You can disable the warning via `reportMissingModuleSource = "none"`.

## Building

`libzim` package building offers different behaviors via environment variables

| Variable                         | Example                                  | Use case |
| -------------------------------- | ---------------------------------------- | -------- |
| `LIBZIM_DL_VERSION`              | `8.1.1` or `2023-04-14`                     | Specify the C++ libzim binary version to download and bundle. Either a release version string or a date, in which case it downloads a nightly |
| `USE_SYSTEM_LIBZIM`              | `1`                                      | Uses `LDFLAG` and `CFLAGS` to find the libzim to link against. Resulting wheel won't bundle C++ libzim. |
| `DONT_DOWNLOAD_LIBZIM`           | `1`                                      | Disable downloading of C++ libzim. Place headers in `include/` and libzim dylib/so in `libzim/` if no using system libzim. It will be bundled in wheel. |
| `PROFILE`                        | `0`                                      | Enable profile tracing in Cython extension. Required for Cython code coverage reporting. |
| `SIGN_APPLE`                     | `1`                                      | Set to sign and notarize the extension for macOS. Requires following informations |
| `APPLE_SIGNING_IDENTITY`         | `Developer ID Application: OrgName (ID)` | Required for signing on macOS |
| `APPLE_SIGNING_KEYCHAIN_PATH`    | `/tmp/build.keychain`                    | Path to the Keychain containing the certificate to sign for macOS with |
| `APPLE_SIGNING_KEYCHAIN_PROFILE` | `build`                                  | Name of the profile in the specified Keychain |


### Building on Windows

On Windows, built wheels needs to be fixed post-build to move the bundled DLLs (libzim and libicu)
next to the wrapper (Windows does not support runtime path).
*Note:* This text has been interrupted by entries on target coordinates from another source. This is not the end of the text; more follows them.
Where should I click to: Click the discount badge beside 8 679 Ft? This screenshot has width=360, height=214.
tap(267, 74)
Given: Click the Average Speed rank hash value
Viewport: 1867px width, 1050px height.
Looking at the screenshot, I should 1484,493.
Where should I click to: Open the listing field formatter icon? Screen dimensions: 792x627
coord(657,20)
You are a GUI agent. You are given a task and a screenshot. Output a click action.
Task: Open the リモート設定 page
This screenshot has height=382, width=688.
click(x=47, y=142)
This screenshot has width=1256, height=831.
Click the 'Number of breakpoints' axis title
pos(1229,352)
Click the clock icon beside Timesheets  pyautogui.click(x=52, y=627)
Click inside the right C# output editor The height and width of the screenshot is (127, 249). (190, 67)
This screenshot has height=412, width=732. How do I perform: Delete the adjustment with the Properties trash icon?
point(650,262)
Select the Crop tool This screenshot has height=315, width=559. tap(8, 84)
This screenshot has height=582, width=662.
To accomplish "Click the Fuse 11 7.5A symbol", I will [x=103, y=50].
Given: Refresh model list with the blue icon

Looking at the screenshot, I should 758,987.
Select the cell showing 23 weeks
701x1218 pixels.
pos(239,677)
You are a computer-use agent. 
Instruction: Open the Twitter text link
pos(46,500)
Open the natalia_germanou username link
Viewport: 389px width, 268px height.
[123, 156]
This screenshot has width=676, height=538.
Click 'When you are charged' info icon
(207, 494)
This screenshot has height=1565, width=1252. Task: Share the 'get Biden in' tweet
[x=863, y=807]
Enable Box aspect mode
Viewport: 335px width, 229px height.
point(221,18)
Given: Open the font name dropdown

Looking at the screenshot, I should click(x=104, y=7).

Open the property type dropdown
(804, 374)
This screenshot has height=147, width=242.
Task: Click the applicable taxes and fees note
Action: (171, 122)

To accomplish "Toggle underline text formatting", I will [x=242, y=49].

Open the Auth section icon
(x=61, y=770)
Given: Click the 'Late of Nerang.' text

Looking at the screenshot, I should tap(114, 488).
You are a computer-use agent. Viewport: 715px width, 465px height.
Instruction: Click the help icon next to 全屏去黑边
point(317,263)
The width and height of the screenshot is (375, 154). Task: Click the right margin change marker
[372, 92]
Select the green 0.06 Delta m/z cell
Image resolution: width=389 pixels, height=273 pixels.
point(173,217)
After building you wheel, run

```ps
python setup.py repair_win_wheel --wheel=dist/xxx.whl --destdir wheels\
```

Similarily, if you install as editable (`pip install -e .`), you need to place those DLLs at the root
of the repo.

```ps
Move-Item -Force -Path .\libzim\*.dll -Destination .\
```

### Examples

##### Default: downloading and bundling most appropriate libzim release binary

```sh
python3 -m build
```

#### Using system libzim (brew, debian or manually installed) - not bundled

```sh
# using system-installed C++ libzim
brew install libzim  # macOS
apt-get install libzim-devel  # debian
dnf install libzim-dev  # fedora
USE_SYSTEM_LIBZIM=1 python3 -m build --wheel

# using a specific C++ libzim
USE_SYSTEM_LIBZIM=1 \
CFLAGS="-I/usr/local/include" \
LDFLAGS="-L/usr/local/lib"
DYLD_LIBRARY_PATH="/usr/local/lib" \
LD_LIBRARY_PATH="/usr/local/lib" \
python3 -m build --wheel
```

#### Other platforms

On platforms for which there is no [official binary](https://download.openzim.org/release/libzim/) available, you'd have to [compile C++ libzim from source](https://github.com/openzim/libzim) first then either use `DONT_DOWNLOAD_LIBZIM` or `USE_SYSTEM_LIBZIM`.


## License

[GPLv3](https://www.gnu.org/licenses/gpl-3.0) or later, see
[LICENSE](LICENSE) for more details.